### WHAT THE TASK ASKS
Repeat only the lines below that run from the line with "Screen dimensions: 1590x874" to the line with "the 集数 column", ends included; skip every picture.

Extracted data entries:
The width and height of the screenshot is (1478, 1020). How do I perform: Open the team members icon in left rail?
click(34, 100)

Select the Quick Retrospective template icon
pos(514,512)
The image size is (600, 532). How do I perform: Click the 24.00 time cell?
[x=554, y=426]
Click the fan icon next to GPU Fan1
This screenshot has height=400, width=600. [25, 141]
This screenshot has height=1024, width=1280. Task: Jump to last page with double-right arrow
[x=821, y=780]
==
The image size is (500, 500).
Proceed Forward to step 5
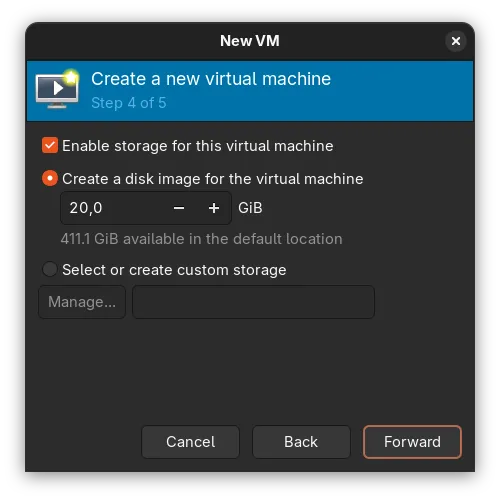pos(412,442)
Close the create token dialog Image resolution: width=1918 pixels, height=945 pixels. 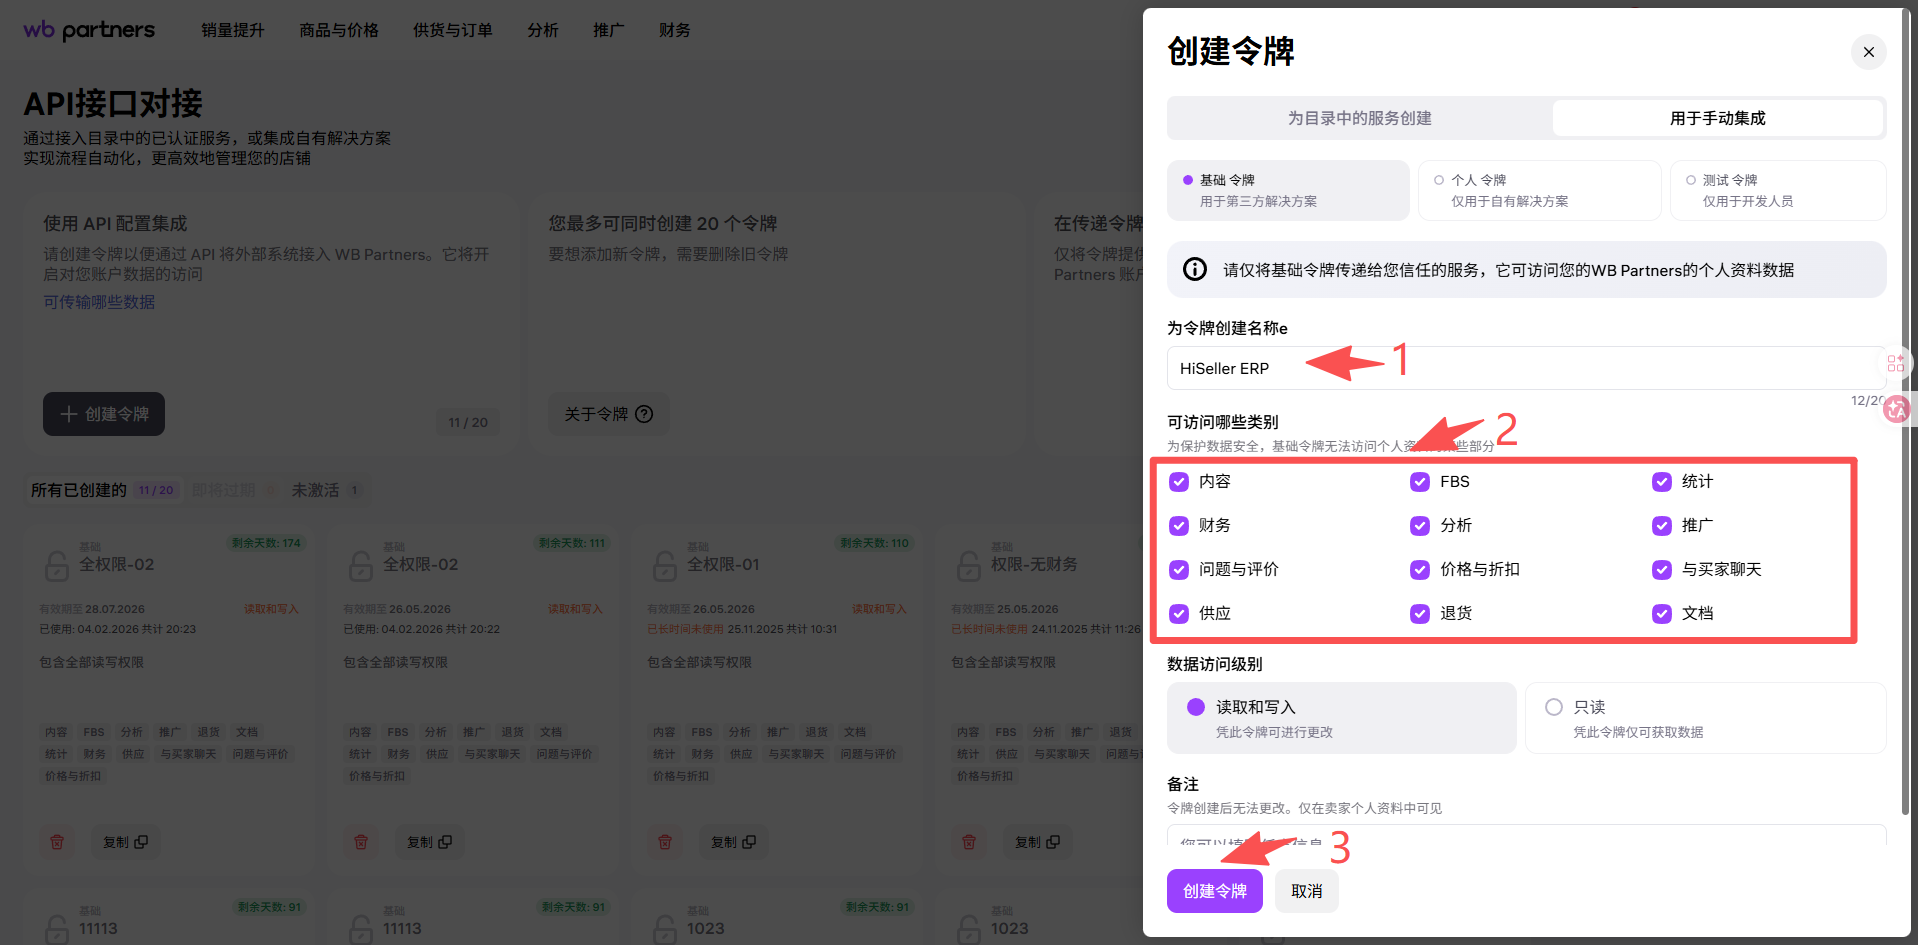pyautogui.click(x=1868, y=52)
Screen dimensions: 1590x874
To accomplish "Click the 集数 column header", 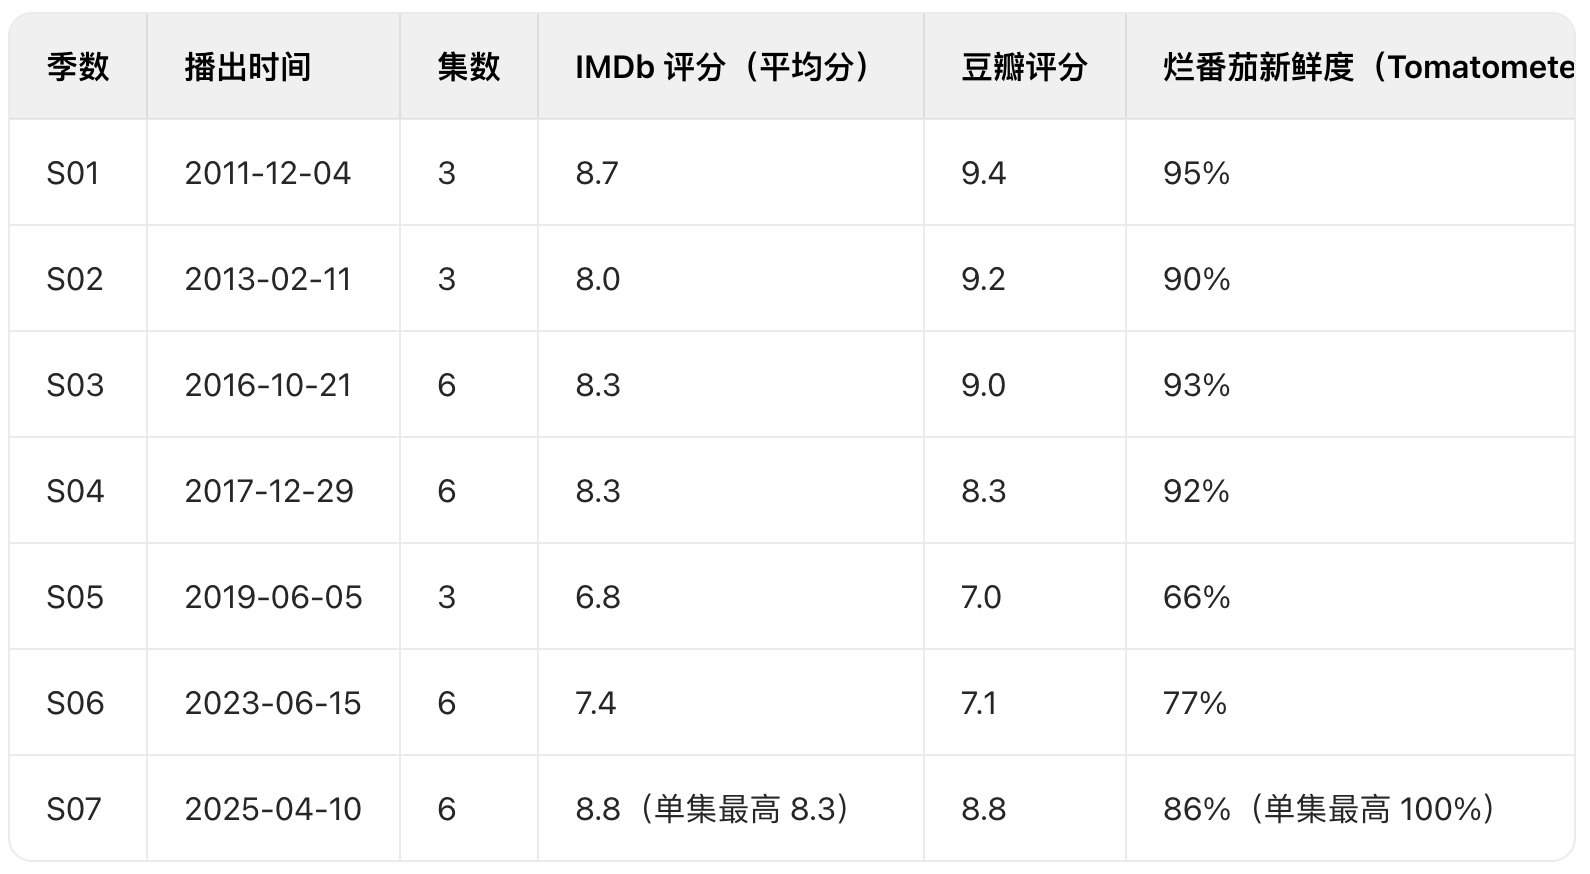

### OUTPUT OF THE EXERCISE
Screen dimensions: 1590x874
To accomplish "Click the 集数 column header", 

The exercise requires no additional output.